É que a magistratura trabalhista enxergue que o Poder Judiciário não é um programa social governamental de distribuição de renda, onde o Poder Público acaba sendo lesado por causa da visão jurisdicional de que os entes públicos devem ser os seguradores universais dos trabalhadores.
Diante do exposto, podemos chegar às seguintes conclusões:
1.O Art. 70, §1º. Da Lei 8.666/93 é constitucional;
2.Como decorrência da constitucionalidade do Art. 70, §1º. Da Lei 8.666/93, os entes públicos não podem ser responsabilizados, em hipótese alguma, pelas verbas trabalhistas decorrentes da terceirização.
3.A Súmula 331, V, está contrariando a decisão do Supremo Tribunal Federal, no julgamento da ADC 16.
Notas
- TRIBUNAL SUPERIOR DO TRABALHO. Terceirização na administração pública: presidente do TST esclarece mudanças. Disponível em: http://ext02.tst.gov.br/pls/no01/NO_NOTICIASNOVO.Exibe_Noticia_Raiz?p_cod_area_noticia=ASCS&p_cod_noticia=12334. Acesso em 24 de maio de 2011.

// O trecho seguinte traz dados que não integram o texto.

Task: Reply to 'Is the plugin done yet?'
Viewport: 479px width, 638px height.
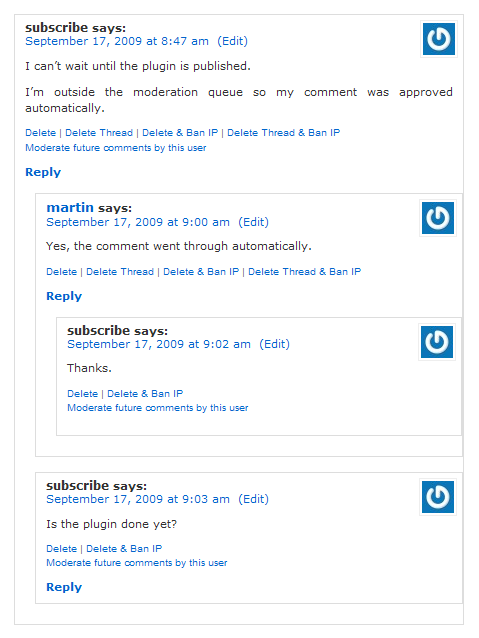Action: [x=64, y=587]
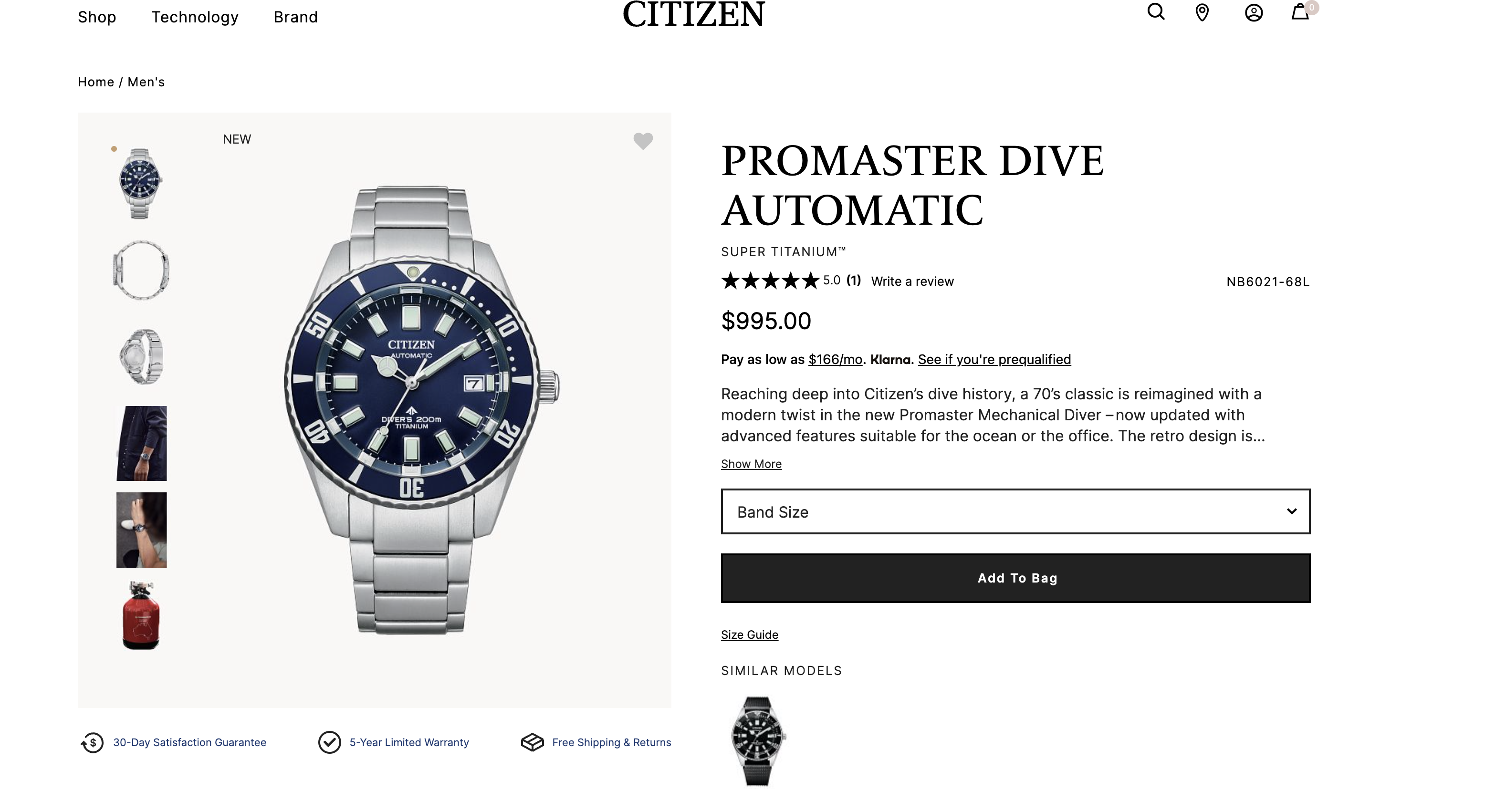1506x812 pixels.
Task: Open the account profile icon
Action: (1254, 13)
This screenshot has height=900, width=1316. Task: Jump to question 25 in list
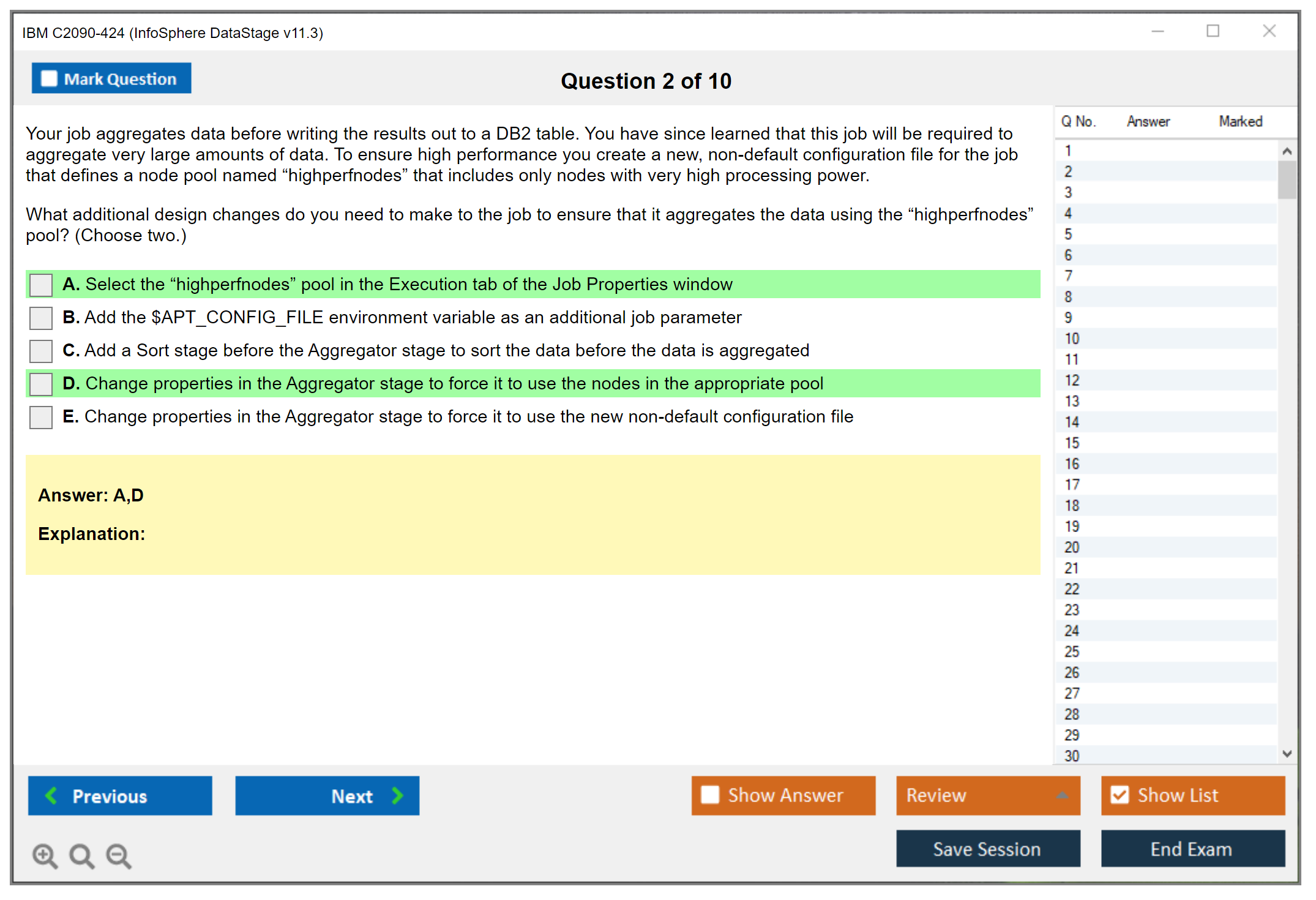1072,651
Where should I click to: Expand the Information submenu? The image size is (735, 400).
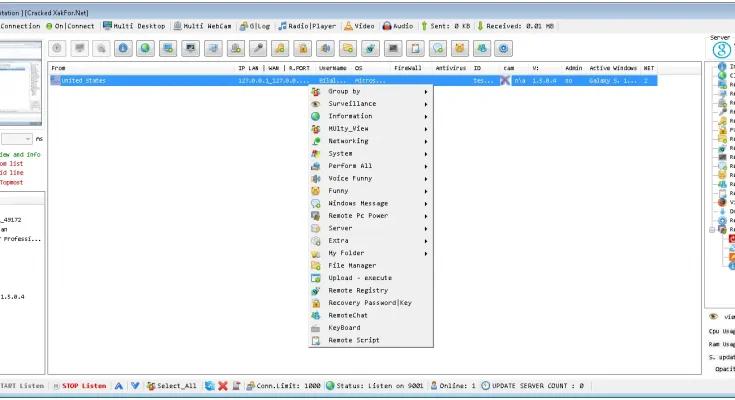pos(371,116)
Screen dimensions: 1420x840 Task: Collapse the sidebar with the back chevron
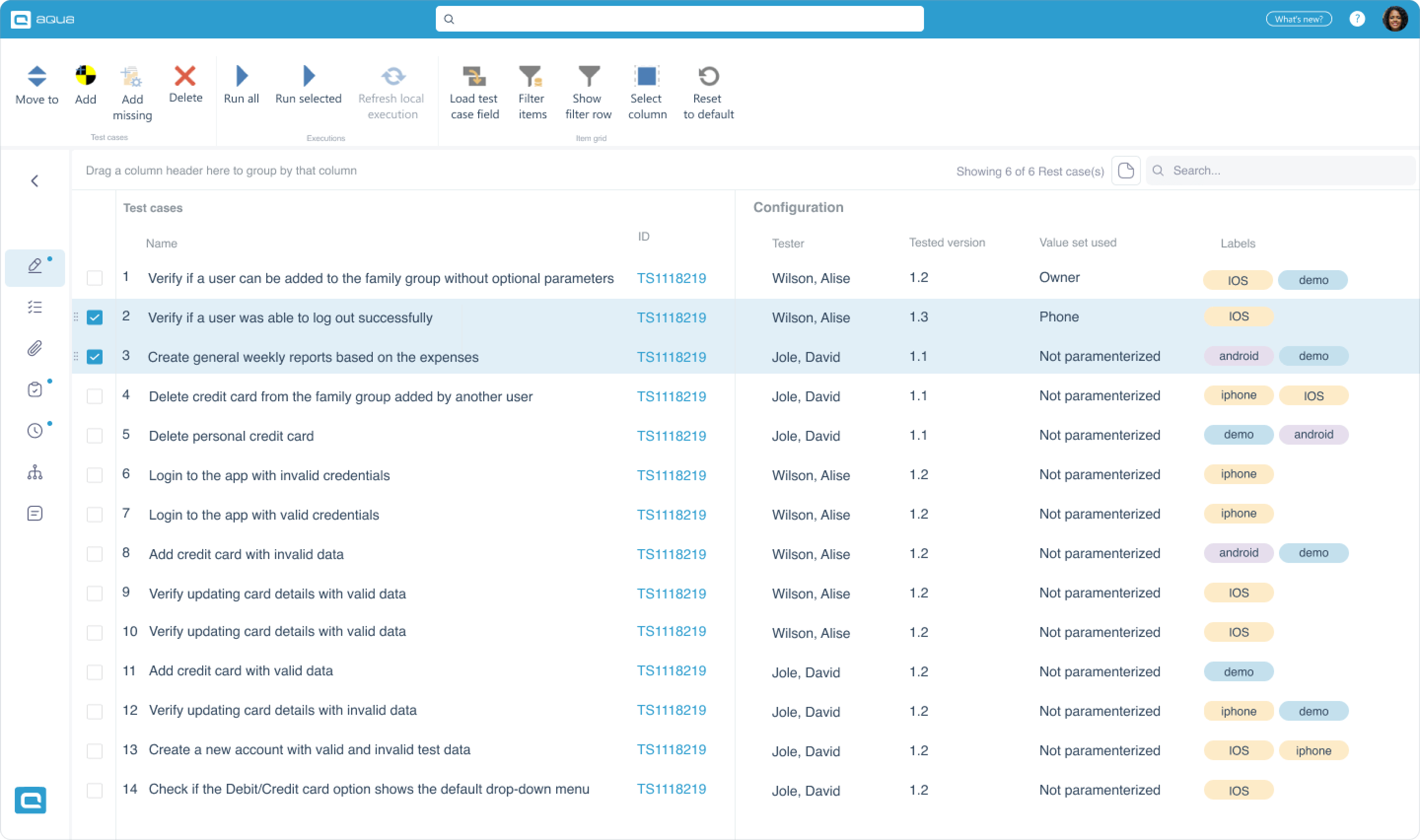pos(35,180)
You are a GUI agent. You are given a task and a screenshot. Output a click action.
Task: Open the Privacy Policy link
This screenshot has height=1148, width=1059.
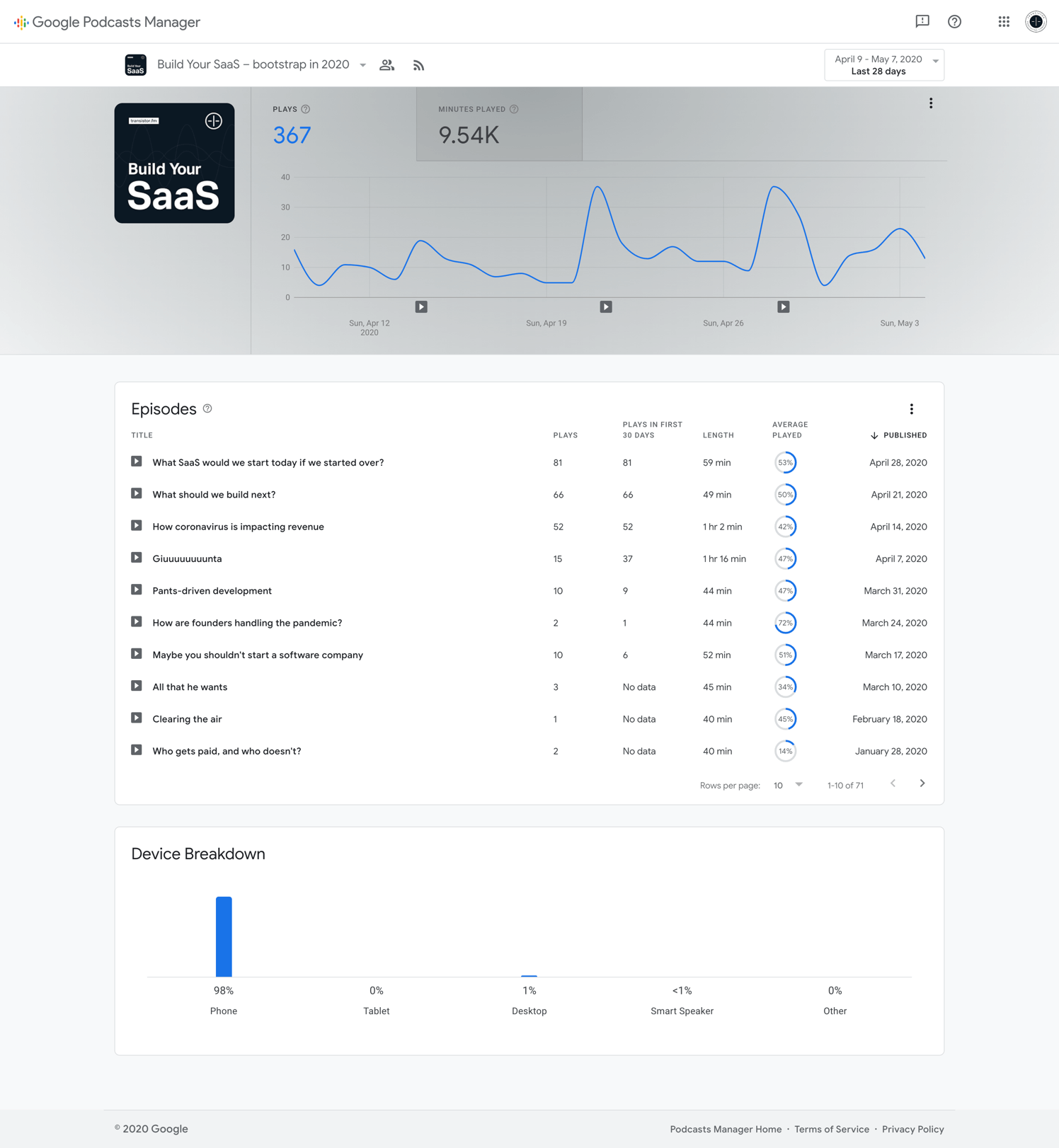pyautogui.click(x=912, y=1129)
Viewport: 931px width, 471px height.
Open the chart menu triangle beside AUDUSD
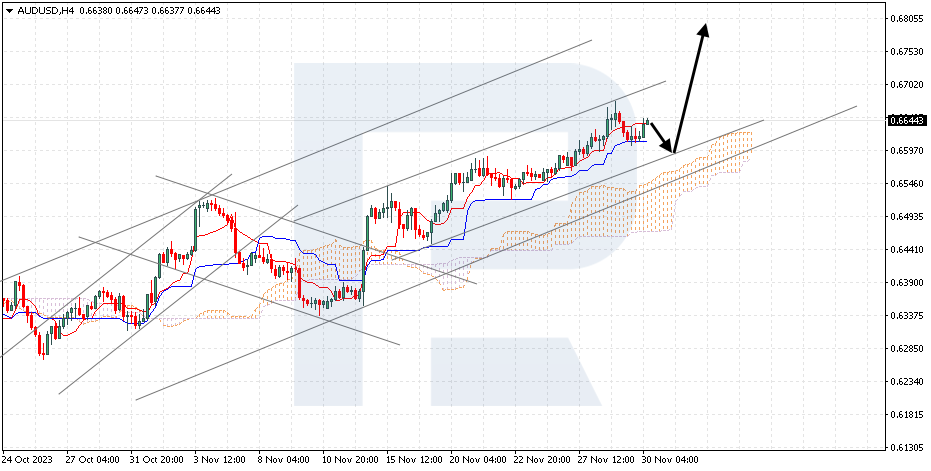coord(7,10)
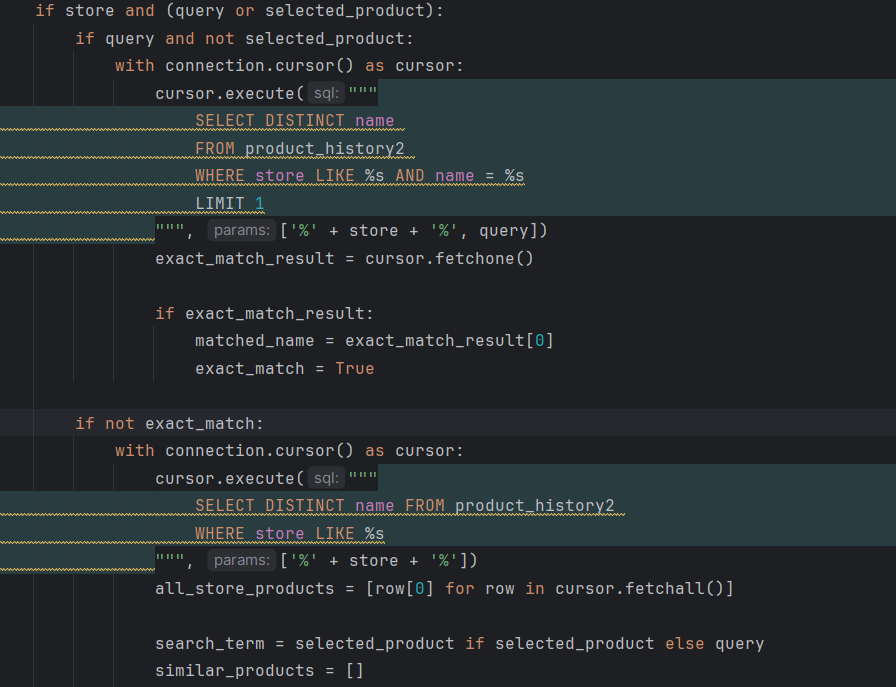
Task: Click 'query' inside the first params list
Action: 504,231
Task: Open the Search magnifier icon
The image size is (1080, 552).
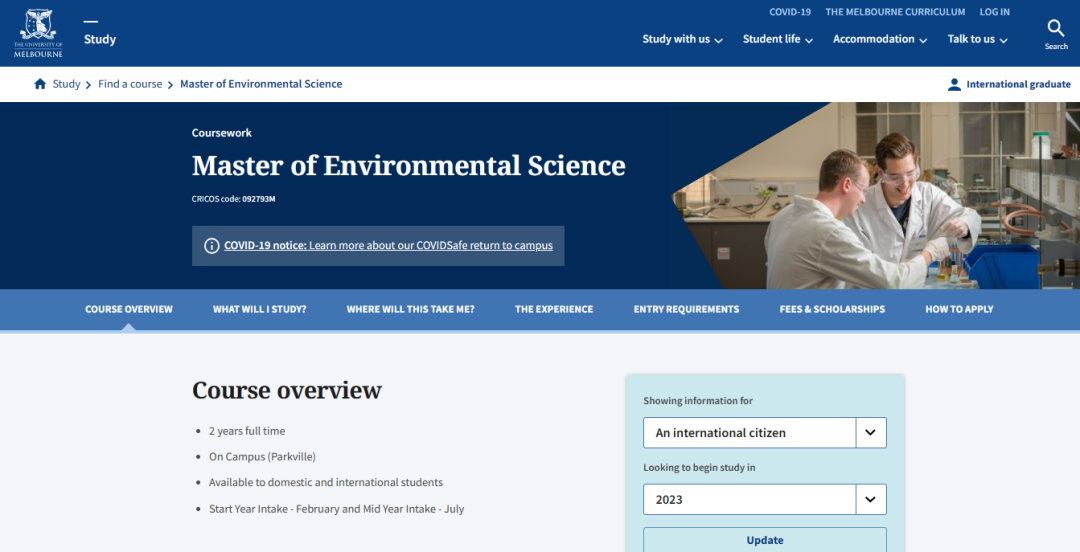Action: [1056, 28]
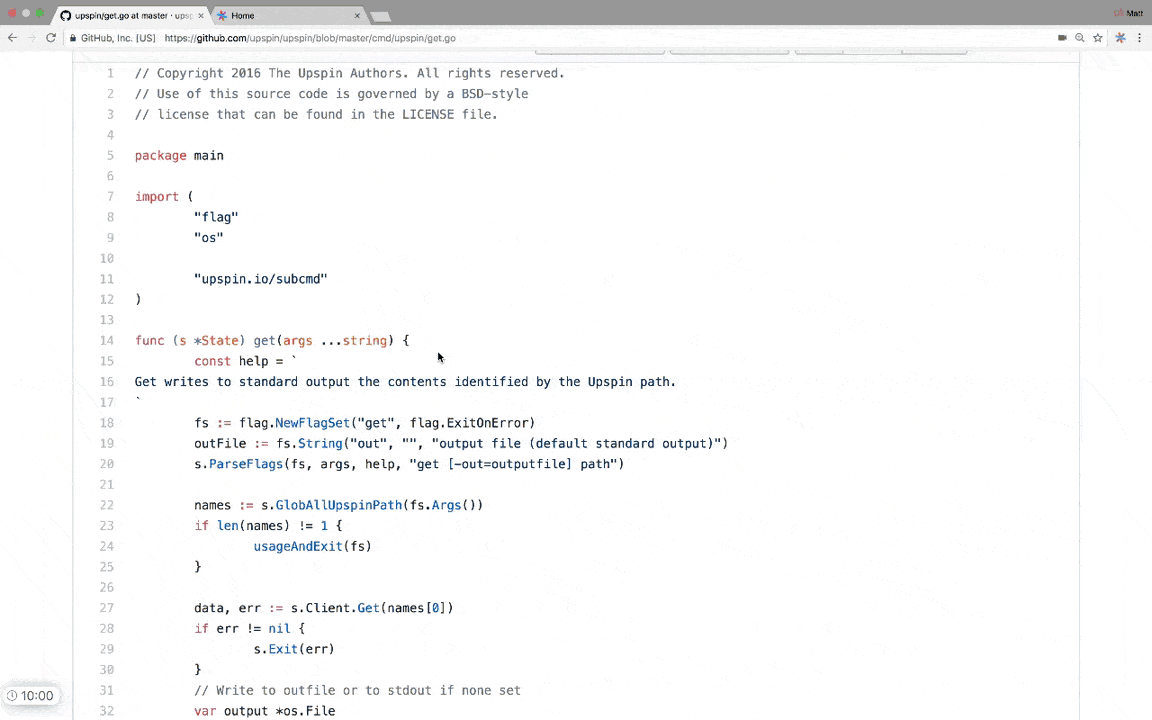Open the Chrome three-dot menu
The width and height of the screenshot is (1152, 720).
coord(1139,38)
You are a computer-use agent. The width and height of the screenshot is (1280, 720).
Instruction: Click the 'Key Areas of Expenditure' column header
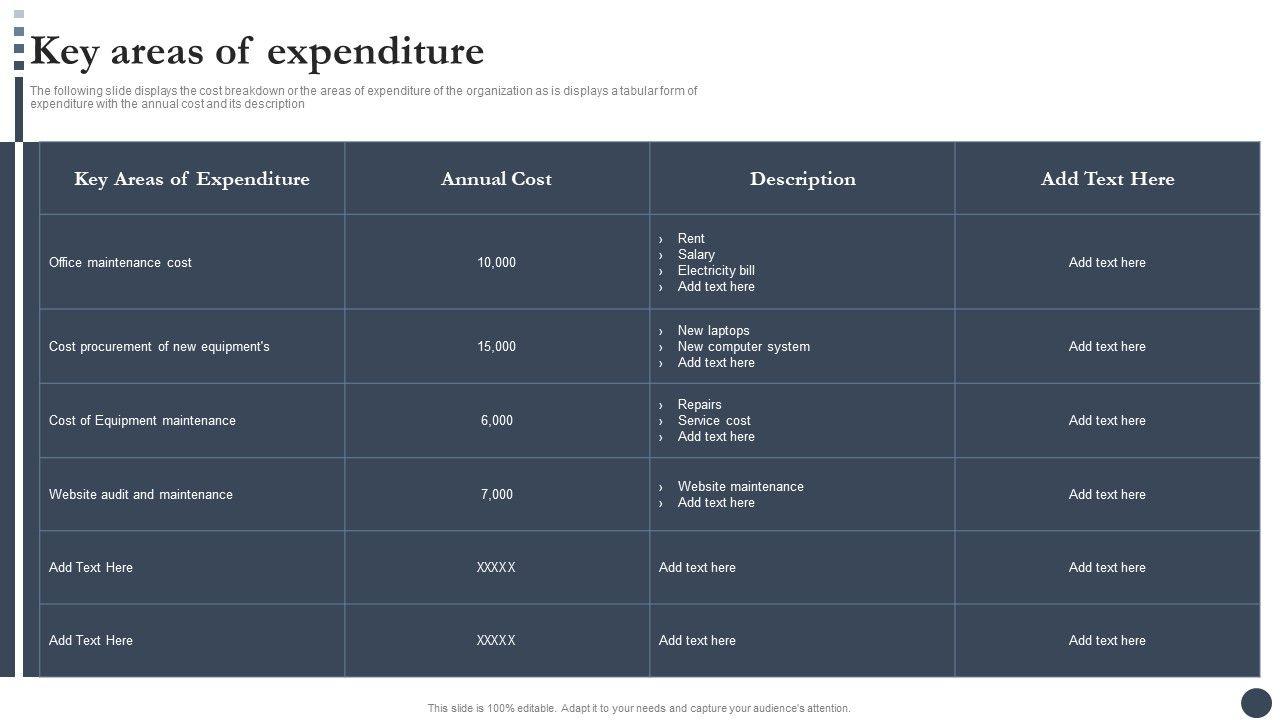point(192,179)

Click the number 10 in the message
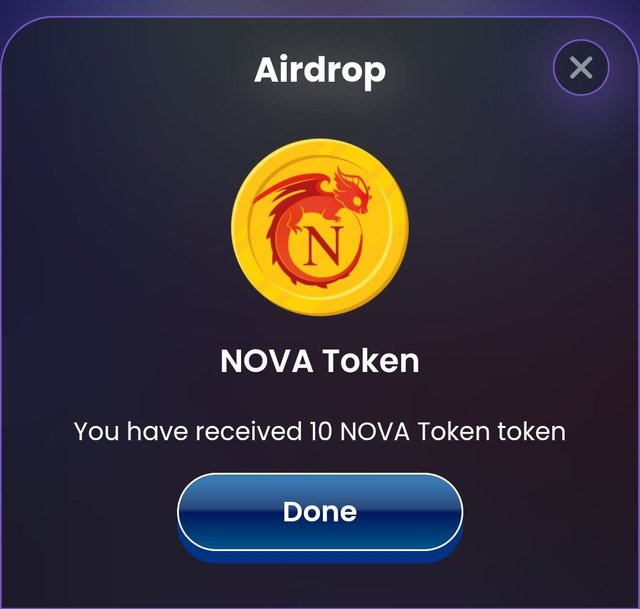click(x=320, y=432)
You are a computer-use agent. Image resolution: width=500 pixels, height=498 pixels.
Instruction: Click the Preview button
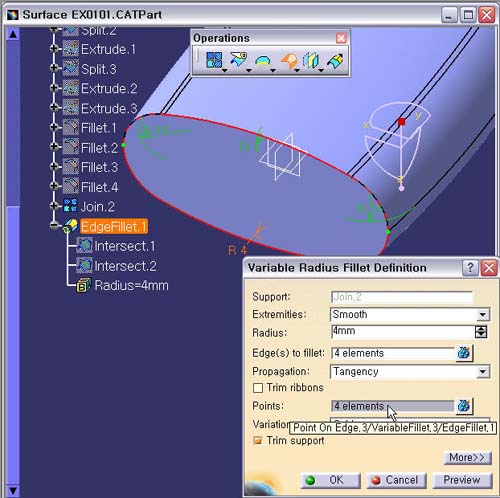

- DIDIER JR, Fredie. BRAGA, Paula Sarno. OLIVEIRA, Rafael. Curso de Direito Processual Civil: Teoria da Prova, Direito Probatório, Teoria do Precedente, Decisão Judicial e Antecipação da Tutela. V2. 6 ed. 2011. p. 292-293
- DIDIER JR, Fredie. BRAGA, Paula Sarno. OLIVEIRA, Rafael. Curso de Direito Processual Civil: Teoria da Prova, Direito Probatório, Teoria do Precedente, Decisão Judicial e Antecipação da Tutela. V2. 6 ed. 2011. p. 304.